The pair is still above its weekly 4, 13-, and 26-EMA envelope (one month, one quarter, and six months, respectively), which is in bullish sequential order. Weekly MACD is trending higher above its signal line, while weekly Slow Stochastics are nestled in overbought territory. Like GBP/JPY, the path of least resistance remains higher for GBP/USD rates.



IG Client Sentiment Index: GBP/USD Rate Forecast (February 11, 2021) (Chart 4)

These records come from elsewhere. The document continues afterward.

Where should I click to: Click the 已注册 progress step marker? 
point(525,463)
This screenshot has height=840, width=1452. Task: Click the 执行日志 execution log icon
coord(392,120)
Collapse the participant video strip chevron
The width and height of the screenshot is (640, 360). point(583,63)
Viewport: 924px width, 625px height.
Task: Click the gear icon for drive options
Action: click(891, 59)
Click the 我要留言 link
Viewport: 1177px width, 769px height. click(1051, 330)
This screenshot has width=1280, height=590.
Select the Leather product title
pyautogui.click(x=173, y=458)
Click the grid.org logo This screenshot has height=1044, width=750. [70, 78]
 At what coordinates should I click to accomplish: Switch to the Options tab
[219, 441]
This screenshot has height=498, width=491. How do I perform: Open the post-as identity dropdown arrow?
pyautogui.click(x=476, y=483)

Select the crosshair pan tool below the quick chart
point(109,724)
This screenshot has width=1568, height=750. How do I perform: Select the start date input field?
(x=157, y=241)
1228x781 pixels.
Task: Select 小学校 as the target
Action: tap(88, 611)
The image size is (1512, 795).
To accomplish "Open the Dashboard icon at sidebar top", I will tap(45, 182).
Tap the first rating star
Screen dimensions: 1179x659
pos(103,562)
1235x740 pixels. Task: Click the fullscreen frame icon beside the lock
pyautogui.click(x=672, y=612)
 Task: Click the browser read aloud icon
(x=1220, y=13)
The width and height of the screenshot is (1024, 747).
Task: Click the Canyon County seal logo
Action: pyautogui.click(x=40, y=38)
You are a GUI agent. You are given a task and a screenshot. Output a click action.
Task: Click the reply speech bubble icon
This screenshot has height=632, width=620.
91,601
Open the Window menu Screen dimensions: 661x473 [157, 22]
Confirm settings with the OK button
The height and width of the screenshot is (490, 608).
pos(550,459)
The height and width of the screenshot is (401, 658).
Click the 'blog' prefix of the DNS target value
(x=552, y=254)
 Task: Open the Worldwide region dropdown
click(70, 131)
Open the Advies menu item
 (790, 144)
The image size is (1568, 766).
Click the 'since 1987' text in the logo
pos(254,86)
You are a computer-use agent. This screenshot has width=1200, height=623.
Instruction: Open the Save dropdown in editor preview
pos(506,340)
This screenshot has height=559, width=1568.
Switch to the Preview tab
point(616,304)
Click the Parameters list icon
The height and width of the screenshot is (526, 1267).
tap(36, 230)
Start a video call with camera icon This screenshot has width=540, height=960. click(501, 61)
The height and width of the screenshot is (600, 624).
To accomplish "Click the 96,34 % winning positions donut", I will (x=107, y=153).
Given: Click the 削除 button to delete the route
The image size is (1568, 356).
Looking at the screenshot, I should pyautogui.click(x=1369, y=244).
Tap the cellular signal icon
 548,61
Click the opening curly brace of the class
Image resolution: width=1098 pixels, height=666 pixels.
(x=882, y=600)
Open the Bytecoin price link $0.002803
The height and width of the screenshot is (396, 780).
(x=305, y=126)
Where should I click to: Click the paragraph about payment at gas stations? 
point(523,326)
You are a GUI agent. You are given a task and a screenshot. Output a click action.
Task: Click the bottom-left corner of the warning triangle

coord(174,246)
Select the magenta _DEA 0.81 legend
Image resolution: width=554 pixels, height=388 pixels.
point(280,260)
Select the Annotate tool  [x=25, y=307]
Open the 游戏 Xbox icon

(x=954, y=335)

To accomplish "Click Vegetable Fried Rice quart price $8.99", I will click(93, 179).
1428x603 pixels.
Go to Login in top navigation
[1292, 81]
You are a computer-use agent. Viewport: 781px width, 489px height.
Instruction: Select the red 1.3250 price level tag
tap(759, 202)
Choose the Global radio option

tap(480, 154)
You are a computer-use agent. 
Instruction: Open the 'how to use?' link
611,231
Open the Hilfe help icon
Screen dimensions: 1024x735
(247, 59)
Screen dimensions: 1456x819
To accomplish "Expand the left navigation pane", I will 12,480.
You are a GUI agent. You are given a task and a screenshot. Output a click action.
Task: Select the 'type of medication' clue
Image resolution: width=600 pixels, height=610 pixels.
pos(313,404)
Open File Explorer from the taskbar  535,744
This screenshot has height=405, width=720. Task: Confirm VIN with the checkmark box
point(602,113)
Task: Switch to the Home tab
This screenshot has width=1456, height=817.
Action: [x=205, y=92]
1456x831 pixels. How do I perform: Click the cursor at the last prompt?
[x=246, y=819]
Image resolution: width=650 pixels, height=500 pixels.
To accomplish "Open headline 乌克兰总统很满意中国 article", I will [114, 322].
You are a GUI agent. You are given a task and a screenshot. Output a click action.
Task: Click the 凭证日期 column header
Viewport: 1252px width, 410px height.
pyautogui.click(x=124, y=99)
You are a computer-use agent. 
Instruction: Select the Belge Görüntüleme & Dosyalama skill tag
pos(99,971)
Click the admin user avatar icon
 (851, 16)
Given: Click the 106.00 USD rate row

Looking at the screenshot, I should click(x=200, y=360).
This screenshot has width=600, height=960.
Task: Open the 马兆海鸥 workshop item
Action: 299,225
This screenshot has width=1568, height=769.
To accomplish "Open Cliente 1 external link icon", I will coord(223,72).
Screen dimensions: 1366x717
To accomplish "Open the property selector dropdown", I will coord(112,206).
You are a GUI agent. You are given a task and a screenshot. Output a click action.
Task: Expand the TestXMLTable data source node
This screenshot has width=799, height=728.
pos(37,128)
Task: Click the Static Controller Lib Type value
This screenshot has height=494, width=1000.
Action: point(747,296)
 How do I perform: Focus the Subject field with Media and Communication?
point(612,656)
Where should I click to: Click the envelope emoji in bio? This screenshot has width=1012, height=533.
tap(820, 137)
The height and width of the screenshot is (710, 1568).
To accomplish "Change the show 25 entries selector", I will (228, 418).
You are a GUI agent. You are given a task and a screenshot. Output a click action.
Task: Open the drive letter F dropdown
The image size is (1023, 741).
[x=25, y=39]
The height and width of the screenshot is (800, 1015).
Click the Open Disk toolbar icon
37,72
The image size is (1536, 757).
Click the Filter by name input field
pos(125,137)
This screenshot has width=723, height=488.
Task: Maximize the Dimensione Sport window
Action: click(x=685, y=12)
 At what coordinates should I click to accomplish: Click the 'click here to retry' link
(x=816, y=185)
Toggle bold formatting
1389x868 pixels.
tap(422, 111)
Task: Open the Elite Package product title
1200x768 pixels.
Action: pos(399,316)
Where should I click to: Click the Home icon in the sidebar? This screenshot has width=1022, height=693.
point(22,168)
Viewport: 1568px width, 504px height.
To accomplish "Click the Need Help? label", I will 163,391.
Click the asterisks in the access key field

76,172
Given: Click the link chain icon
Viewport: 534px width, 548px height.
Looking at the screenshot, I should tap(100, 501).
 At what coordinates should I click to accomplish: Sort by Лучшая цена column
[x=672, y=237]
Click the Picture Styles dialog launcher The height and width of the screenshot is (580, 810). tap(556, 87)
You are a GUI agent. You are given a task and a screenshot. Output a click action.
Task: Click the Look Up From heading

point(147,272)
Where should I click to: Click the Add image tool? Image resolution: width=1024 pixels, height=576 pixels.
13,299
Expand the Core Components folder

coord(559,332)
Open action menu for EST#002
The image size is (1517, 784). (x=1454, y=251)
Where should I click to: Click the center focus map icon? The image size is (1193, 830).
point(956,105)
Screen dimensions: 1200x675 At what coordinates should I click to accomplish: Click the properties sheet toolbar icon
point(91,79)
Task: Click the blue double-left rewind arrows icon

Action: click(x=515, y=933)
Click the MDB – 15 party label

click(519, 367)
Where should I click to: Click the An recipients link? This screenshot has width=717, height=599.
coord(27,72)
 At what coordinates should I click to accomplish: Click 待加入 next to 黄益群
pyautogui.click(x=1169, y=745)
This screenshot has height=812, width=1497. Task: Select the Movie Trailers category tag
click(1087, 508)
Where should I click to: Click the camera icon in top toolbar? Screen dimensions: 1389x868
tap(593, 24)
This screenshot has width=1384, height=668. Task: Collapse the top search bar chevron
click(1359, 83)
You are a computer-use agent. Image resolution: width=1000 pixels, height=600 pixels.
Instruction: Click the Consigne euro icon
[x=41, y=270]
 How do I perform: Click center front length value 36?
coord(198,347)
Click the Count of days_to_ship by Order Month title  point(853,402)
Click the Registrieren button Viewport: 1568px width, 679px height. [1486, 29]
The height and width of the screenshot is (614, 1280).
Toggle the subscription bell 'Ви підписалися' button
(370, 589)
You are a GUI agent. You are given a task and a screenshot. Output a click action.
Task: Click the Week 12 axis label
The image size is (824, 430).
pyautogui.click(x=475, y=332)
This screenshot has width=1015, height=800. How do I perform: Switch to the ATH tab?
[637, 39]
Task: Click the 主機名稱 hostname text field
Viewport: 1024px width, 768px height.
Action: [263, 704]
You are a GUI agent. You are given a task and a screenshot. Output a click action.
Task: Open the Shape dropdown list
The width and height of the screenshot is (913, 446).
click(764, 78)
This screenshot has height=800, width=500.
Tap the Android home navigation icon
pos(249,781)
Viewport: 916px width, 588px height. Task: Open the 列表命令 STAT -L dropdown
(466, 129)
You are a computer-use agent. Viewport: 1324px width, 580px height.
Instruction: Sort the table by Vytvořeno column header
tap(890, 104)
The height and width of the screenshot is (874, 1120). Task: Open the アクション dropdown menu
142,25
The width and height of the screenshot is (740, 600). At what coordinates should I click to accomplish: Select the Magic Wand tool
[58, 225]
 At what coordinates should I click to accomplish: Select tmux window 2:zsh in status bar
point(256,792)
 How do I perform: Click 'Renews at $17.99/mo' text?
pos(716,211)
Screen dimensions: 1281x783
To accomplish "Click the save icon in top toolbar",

GBP/USD: Retail trader data shows 32.72% of traders are net-long with the ratio of traders short to long at 2.06 to 1. The number of traders net-long is 2.53% lower than yesterday and 12.36% lower from last week, while the number of traders net-short is 1.16% higher than yesterday and 36.84% higher from last week.
We typically take a contrarian view to crowd sentiment, and the fact traders are net-short suggests GBP/USD prices may continue to rise.
Traders are further net-short than yesterday and last week, and the combination of current sentiment and recent changes gives us a stronger GBP/USD-bullish contrarian trading bias.
EUR/GBP RATE TECHNICAL ANALYSIS: DAILY CHART (February 2020 TO February 2021) (CHART 5)

EUR/GBP rates are still working their way through a brief sideways shuffle following the bearish breakout attempt at the end of January. When we last checked in with this pair, it was noted that “in bearish breakout territory indeed we are, with EUR/GBP rates moving below 0.8865. Likewise, EUR/GBP finds itself below the descending trendline from the 2007 and 2016 highs as well as the 2008 and 2016 highs.”
While bearish momentum has eased in recent days, indicators remain in bearish postures. EUR/GBP rates below the daily 5-, 8-, 13-, and 21-EMA envelope, which remains in bearish sequential order. Daily MACD remains deep in bearish territory despite having turned higher, while daily Slow Stochastics are nearing a move out of oversold territory. It’s worth noting that EUR/GBP rates have not recovered despite the indicators working off their stretched bearish readings, suggesting that there is still an inherent downward bias among traders.
IG Client Sentiment Index: EUR/GBP Rate Forecast (February 11, 2021) (Chart 6)

EUR/GBP: Retail trader data shows 56.80% of traders are net-long with the ratio of traders long to short at 1.31 to 1. The number of traders net-long is 2.44% higher than yesterday and 2.86% lower from last week, while the number of traders net-short is 4.74% lower than yesterday and 29.29% higher from last week.
We typically take a contrarian view to crowd sentiment, and the fact traders are net-long suggests EUR/GBP prices may continue to fall.
Positioning is more net-long than yesterday but less net-long from last week. The combination of current sentiment and recent changes gives us a further mixed EUR/GBP trading bias.